In the GOP primary for secretary of state, which oversees Idaho’s elections, Ada County Clerk Phil McGrane narrowly beat two 2020 election deniers, state Rep. Dorothy Moon (R-Stanley) and state Sen. Mary Souza (R-Coeur d’Alene). McGrane had 43.1 percent or 114,348 votes. Moon had 41.4 percent, or 109,898 votes. Souza had 15.5 percent or 41,201 votes.
“Donald Trump carried Idaho by 30 points in 2020, but… State Rep. Dorothy Moon has alleged without evidence that people are ‘coming over and voting’ in Idaho from Canada and called for the decertification of the 2020 election,” said the Defend Democracy Project’s fact sheet. “State Sen. Mary Souza is part of the voter suppression group the Honest Elections Project and has blamed ‘ballot harvesting’ for Biden’s victory. Only Ada County Clerk Phil McGrane has stated that he believes that Idaho’s elections are legitimate and that Joe Biden was the winner of the 2020 election.”
Another way of looking at the contest’s results is that an election-denying candidate might have won, had Idaho’s Republican Party more forcefully controlled how many candidates were running for this office. Together, Moon and Souza won nearly 57 percent of the vote, compared to McGrane’s 43 percent.
McGrane will be part of a GOP ticket that includes an election denier who won the primary for attorney general. Former congressman Raul Labrador received 51.5 percent of the vote, compared to the five-term incumbent, Lawrence Wasden, who received 37.9 percent. Labrador accused Wasden of “being insufficiently committed to overturning the 2020 election,” the Defend Democracy Project said.
On the other hand, another 2020 election defender won his GOP primary. Rep.

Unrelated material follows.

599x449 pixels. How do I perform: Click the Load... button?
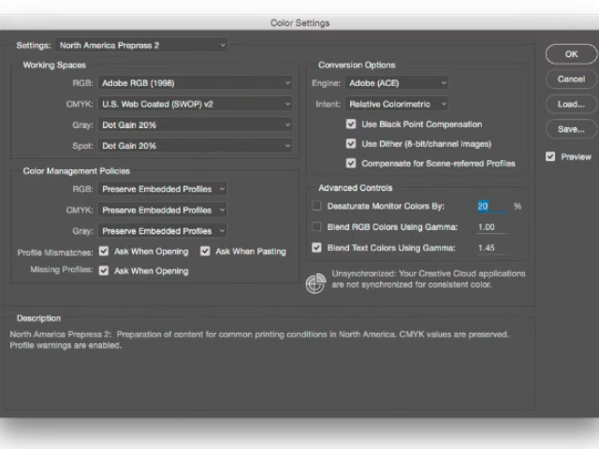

Mike Simpson won 54.6 percent of the vote in Idaho’s 2nd U.S. House district in a field with several challengers who attacked him for being one of 35 House Republicans who voted in favor of creating the January 6 committee.
What Do GOP Voters Want?
But Mastriano’s victory in Pennsylvania’s GOP gubernatorial primary, more so than any other outcome from May 17’s primaries, is “giving the GOP fits,” as Blake Hounshell, the New York Times’ “On Politics” editor, wrote on May 18.
“Conversations with Republican strategists, donors and lobbyists in and outside of Pennsylvania in recent days reveal a party seething with anxiety, dissension and score-settling over Mastriano’s nomination,” Hounshell said.
That assessment may be accurate. But one key voice—or GOP sector—is missing from the New York Times’ analysis: the GOP primary voters, a third or more of them on May 17, who embraced conspiratorial candidates—though more widely in the East than in the West.
For decades we’ve seen that our [Western] region has been a bellwether for white nationalist and paramilitary attacks on democratic institutions and communities, but also home to the broad, moral coalitions that have risen up to defeat them,” said Eric K. Ward, the Western States Center’s executive director. “The defeat of anti-democracy candidates with white nationalist and paramilitary ties up and down the ballot is evidence that those of us committed to inclusive democracy, even if we have vastly different political views, do indeed have the power to come together to defeat movements that traffic in bigotry, white nationalism and political violence.”
Steven Rosenfeld
Independent Media Institute
This article was produced by Voting Booth, a project of the Independent Media Institute.